Leonardo Bonucci sta vivendo un momento straordinario. Tra Juventus e Nazionale, le ultime prestazioni messe in mostra dal capitano, bianconero e azzurro in attesa del rientro di Giorgio Chiellini, sono state al limite della perfezione. Attento e preciso lo è sempre stato, così come delizioso in fase di impostazione, ma mai dal suo ritorno a Torino nell'estate del 2018 era stato così a lungo lontano da errori e sbavature. C'è un aspetto in comune nelle partite con i bianconeri e con gli azzurri: Matthijs de Ligt nella Juventus, Francesco Acerbi in Nazionale avevano bisogno di certezze per ambientarsi al meglio con le "nuove maglie". Ci ha pensato un Bonucci professore e leader a garantirne.

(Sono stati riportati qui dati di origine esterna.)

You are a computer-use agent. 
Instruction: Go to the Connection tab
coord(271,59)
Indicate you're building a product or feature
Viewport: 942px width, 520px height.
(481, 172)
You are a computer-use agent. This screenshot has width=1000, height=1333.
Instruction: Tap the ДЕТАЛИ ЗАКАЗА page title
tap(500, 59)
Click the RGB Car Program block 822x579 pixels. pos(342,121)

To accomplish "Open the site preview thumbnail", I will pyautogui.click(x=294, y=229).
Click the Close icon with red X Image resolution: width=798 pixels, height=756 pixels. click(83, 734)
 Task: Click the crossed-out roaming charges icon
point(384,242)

SORPASSO - Non bastasse, è arrivato un traguardo storico da festeggiare per il difensore bianconero. Le 92 presenze con la maglia azzurra gli hanno consentito di superare Alessandro Del Piero e di entrare di diritto nella top 10 della classifica di sempre in Nazionale. Uno stimolo ulteriore e fortissimo per continuare una stagione da highlander. Sempre presente negli 810 minuti giocati dalla Juventus tra Serie A e Champions League, sempre con quantità e qualità al servizio dei bianconeri, così come della Nazionale contro la Grecia. In vista c'è una stagione da brividi in bianconero, poi l'Europeo del 2020. Questo Bonucci può davvero non porsi limiti.